Celle-ci a une patte cassée qui pend, comme si je la retenais par un fil.



Celle-là suit d’abord les autres jusqu’à ce que ses ailes la trahissent ; elle s’abat, et elle piète ; elle court tant qu’elle peut, devant le chien, légère et à demi hors des sillons.



Celle-ci a reçu un grain de plomb dans la tête. Elle se détache des autres. Elle pointe en l’air, étourdie, elle monte plus haut que les arbres, plus haut qu’un coq de clocher, vers le soleil. Et le chasseur, plein d’angoisse, la perd de vue, quand elle cède enfin au poids de sa tête lourde. Elle ferme ses ailes, et va piquer du bec le sol, là-bas, comme une flèche.

Celle-là tombe, sans faire ouf ! comme un chiffon qu’on jette au nez du chien pour le dresser.

Celle-là, au coup de feu, oscille comme une petite barque et chavire.

On ne sait pas pourquoi celle-ci est morte, tant la blessure est secrète sous les plumes.

Je fourre vite celle-là dans ma poche, comme si j’avais peur d’être vu, de me voir.

Mais il faut que j’étrangle celle qui ne veut pas mourir. Entre mes doigts, elle griffe l’air, elle ouvre le bec, sa fine langue palpite, et sur les yeux, dit Homère, descend l’ombre de la mort.


Là-bas, le paysan lève la tête à mon coup de feu et me regarde.

C’est un juge, cet homme de travail ; il va me parler ; il va me faire honte d’une voix grave.

Mais non : tantôt c’est un paysan jaloux qui bisque de ne pas chasser comme moi, tantôt c’est un brave paysan que j’amuse et qui m’indique où sont allées mes perdrix.

Jamais ce n’est l’interprète indigné de la nature.
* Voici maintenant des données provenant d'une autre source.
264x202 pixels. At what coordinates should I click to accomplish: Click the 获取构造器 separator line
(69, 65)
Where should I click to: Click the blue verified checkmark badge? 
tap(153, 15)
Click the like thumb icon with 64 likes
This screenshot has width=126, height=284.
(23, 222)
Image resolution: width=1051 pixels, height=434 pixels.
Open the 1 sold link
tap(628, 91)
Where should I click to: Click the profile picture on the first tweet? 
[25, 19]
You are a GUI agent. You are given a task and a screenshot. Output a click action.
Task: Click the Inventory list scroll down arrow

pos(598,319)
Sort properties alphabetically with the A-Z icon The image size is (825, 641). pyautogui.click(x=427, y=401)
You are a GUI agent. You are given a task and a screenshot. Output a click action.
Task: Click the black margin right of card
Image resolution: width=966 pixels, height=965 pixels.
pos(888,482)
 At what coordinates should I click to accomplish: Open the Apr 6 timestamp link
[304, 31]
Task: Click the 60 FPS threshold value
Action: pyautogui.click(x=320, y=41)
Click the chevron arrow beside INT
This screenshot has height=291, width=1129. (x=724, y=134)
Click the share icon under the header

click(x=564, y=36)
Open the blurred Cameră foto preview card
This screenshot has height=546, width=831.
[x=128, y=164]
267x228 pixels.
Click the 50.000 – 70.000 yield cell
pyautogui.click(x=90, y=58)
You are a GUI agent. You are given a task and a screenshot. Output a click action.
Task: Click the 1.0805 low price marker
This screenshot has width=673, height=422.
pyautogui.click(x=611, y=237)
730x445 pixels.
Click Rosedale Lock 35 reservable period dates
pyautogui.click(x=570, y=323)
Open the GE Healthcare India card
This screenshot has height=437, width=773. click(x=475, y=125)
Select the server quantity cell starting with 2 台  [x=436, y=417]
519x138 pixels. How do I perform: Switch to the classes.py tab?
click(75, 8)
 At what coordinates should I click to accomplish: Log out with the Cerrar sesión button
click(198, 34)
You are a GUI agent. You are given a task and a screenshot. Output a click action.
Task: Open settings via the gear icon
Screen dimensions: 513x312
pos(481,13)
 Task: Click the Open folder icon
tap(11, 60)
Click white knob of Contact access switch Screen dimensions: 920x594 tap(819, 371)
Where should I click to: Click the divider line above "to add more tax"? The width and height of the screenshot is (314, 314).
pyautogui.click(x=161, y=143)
Je rentre ce matin, après cinq heures de marche, la carnassière vide, la tête basse et le fusil lourd. Il fait une chaleur d’orage et mon chien, éreinté, va devant moi, à petits pas, suit les haies, et fréquemment, s’assied à l’ombre d’un arbre où il m’attend.

Soudain, comme je traverse une luzerne fraîche, il tombe ou plutôt il s’aplatit en arrêt : c’est un arrêt ferme, une immobilité de végétal. Seuls les poils du bout de sa queue tremblent. Il y a, je le jurerais, des perdrix sous son nez. Elles sont là, collées les unes aux autres, à l’abri du vent et du soleil. Elles voient le chien, elles me voient, elles me reconnaissent peut-être, et, terrifiées, elles ne partent pas.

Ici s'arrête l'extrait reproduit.